Memoir can take on many different forms. If you have ever been curious about what life was like at a given time in history, how an individual might have reacted to trying circumstances, historical memoir may be for you. It is a challenging form, as it requires the author to research the historical period and events thoroughly and at the same time to creatively see the world from their characters’ eyes.
Fran Jenner has done both in her engaging story of Samantha and her trek from Missouri to California. Fran, a librarian, is a dedicated writer and researcher. During the five years that she worked on Prairie Journey she traveled the route that Samantha and her family would have traveled to get a sense for what life was like camping on the Great Plains. Fran also attended Green River Writers Workshop every summer in Las Vegas, New Mexico, reading her work and receiving feedback. She worked closely with her editors, Gerry and Lorry Hausman to bring just the right tone to the book. A writer needs to read. If you are interested in writing historical memoir, read Prairie Journey. It will teach you lessons of writing and of life.

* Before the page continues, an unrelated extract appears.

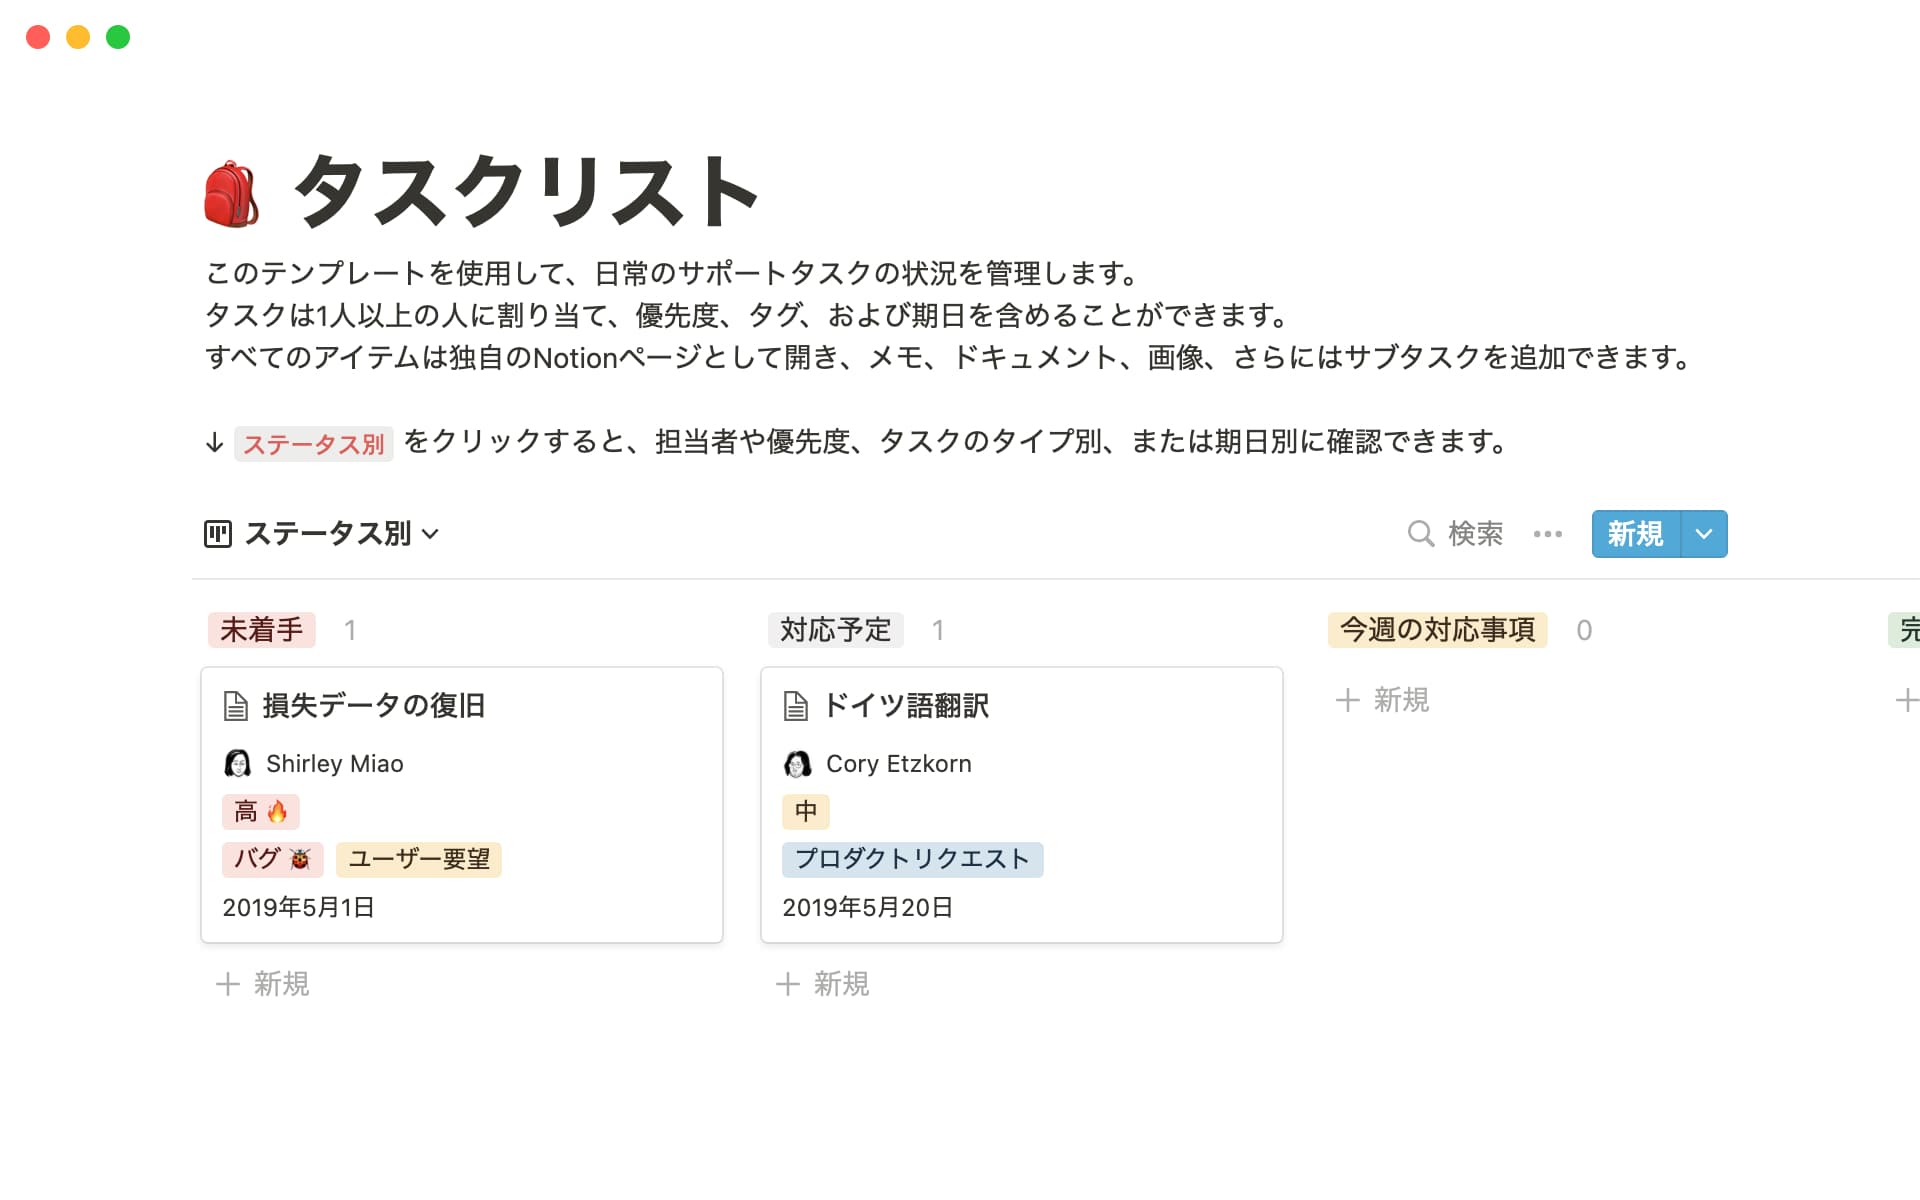Open the three-dots view options menu

coord(1547,534)
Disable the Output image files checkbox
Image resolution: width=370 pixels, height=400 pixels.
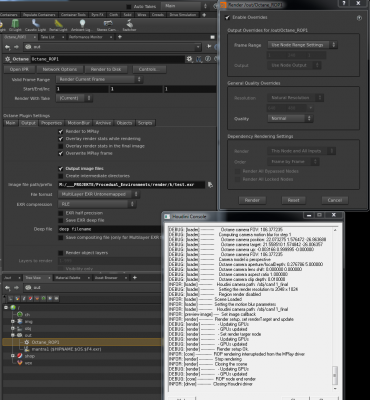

Here's what Fran has to say about Prairie Journey
12-year-old Savannah Clarke lives with her sister Faye and parents on a farm in Missouri. But their land’s worn out and her father insists they find new land in California, 2000 miles away. It’s 1850 and the journey will take months in a covered wagon pulled by oxen. Savannah knows her heart and it says “stay.” Stay with her best friend Mark living just a hair’s breadth away, with newborn pigs suckling in the barnyard, and peach trees bursting into bloom come spring. Still, she has no choice; she must go. Even though there’s trouble ahead and tragedy and there’s nothing she can do to stop it.